The high-level idea of a pipeline is shown below:

It can also be represented succinctly as follows:
pipeline ::= stage+
stage ::= {grouping, task}
A stage consists of a set of tasks that perform the same computation, but on different inputs. For example, a map stage can consist of a set of Map tasks, each of which takes in a single input, whereas a reduce stage typically consists of a single Reduce task that can process all the inputs to the reduce stage.
A grouping operation specifies how the inputs to a stage are divided into inputs for the tasks that belong to that stage. The grouping of a set of inputs is performed using the label attached to each input.
The outputs generated by the tasks in a stage become the inputs for the tasks in the subsequent stage of the pipeline. Whenever a task generates an output file, it attaches an integer label to that file. These labeled outputs become the labeled inputs for the grouping operation performed by the subsequent stage.
In other words, a pipeline is a sequence of stages, and each stage performs a grouping of its labeled inputs into one or more groups. Each such group of inputs is processed by a single task, whose definition is part of the definition of the stage.
There are five different grouping operations that the user can choose
for a stage: split
, group_node
, group_label
,
group_node_label
, and group_all
. Each of these operations
take in a set of inputs, and group them using the labels attached to
each input and the cluster node on which the input resides. (Note:
inputs not residing on a known cluster node, e.g. those that are
specified using http://
URLs that point outside the cluster, are
currently treated as residing on a single fictitious cluster node.)
The simplest ones are split
, group_all
and group_label
,
since they do not take into account the cluster node on which the
inputs reside, so lets explain them first.
Split¶
The split
operation puts each input into its own group, regardless
of the label of the input, or the cluster node on which it resides.
The grey boxes below indicate the cluster nodes on which the inputs
reside, while labels are indicated by the colors of the inputs.

Group_all¶
The group_all
operation puts all inputs into a single group, again
regardless of their labels or hosting cluster nodes, illustrated
below.

Group_label¶
On the other hand, the group_label
operation takes into account
the labels, and puts all inputs with the same label into the same
group. As before, this is done without regard to the cluster nodes
hosting the inputs, below.

Map-Reduce¶
To illustrate the pipeline model, we can now use it to express a simple Map-Reduce job, show below, with job inputs and outputs shown in black.

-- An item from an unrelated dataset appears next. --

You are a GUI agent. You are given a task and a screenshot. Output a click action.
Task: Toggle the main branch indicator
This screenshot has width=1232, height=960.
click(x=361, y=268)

When expressed as a pipeline, this becomes simply:
map-reduce = {split, <map>}, {group_label, <reduce>}
The first stage, <map>, of this pipeline puts each input to the pipeline into its own group, and executes a <map> task with that group as input. Each <map> task produces a set of labeled outputs. These labeled outputs become the labeled inputs of the <reduce> stage. This <reduce> stage puts all inputs with the same label into a single group, and executes a <reduce> task that takes in each such group as input. Hence, the number of such <reduce> tasks is determined by the number of distinct labels generated by the <map> tasks in the <map> stage. The labeled outputs generated by the <reduce> tasks in the <reduce> stage become the outputs of the map-reduce pipeline. This shows how the normal Partitioned Reduce DataFlow in earlier versions of Disco can be implemented.
Let’s now clarify one issue that might be raised at this point: the inputs to the pipeline are not the outputs of a previous stage in the pipeline, so what labels are attached to them? The answer is that the labels for the job inputs are derived from The Job Pack submitted to Disco by the user, and hence are user-specified. (However, see the discussion of backward-compatibility issues in The Job Pack.)
One issue that may be clear from the diagram is that the
group_label
operation, also known as shuffle in map-reduce
terminology, can involve a lot of network traffic. It would be nice
to optimize the network transfers involved. Indeed, that is precisely
what the remaining grouping operations will let us do.
Group_label_node¶
The group_label_node
operation is essentially the group_label
operation, but performed on every cluster node.

We can use this operation to condense intermediate data belonging to the same label and residing on the same node, before the data is transmitted across the network.

We can use this in the map-reduce pipeline by adding an additional stage with this grouping operation:
map-condense-reduce = {split, <map>}, {group_node_label, <condense>}, {group_label, <reduce>}
Group_node¶
The last grouping operation, group__node
, similarly is essentially
the group_all
operation, but performed on every cluster node.

This provides an alternative to group_node_label
to users when
trying to condense intermediate data on a node-local basis. The
choice between the two will be determined by the fact that a
group_node_label
stage will typically have more tasks each of
which will process less data (and hence probably have lower memory
requirements) than a corresponding group_node
stage.
It should be clear now that the five grouping operations provide the user a range of complementary options in constructing a flexible data processing pipeline.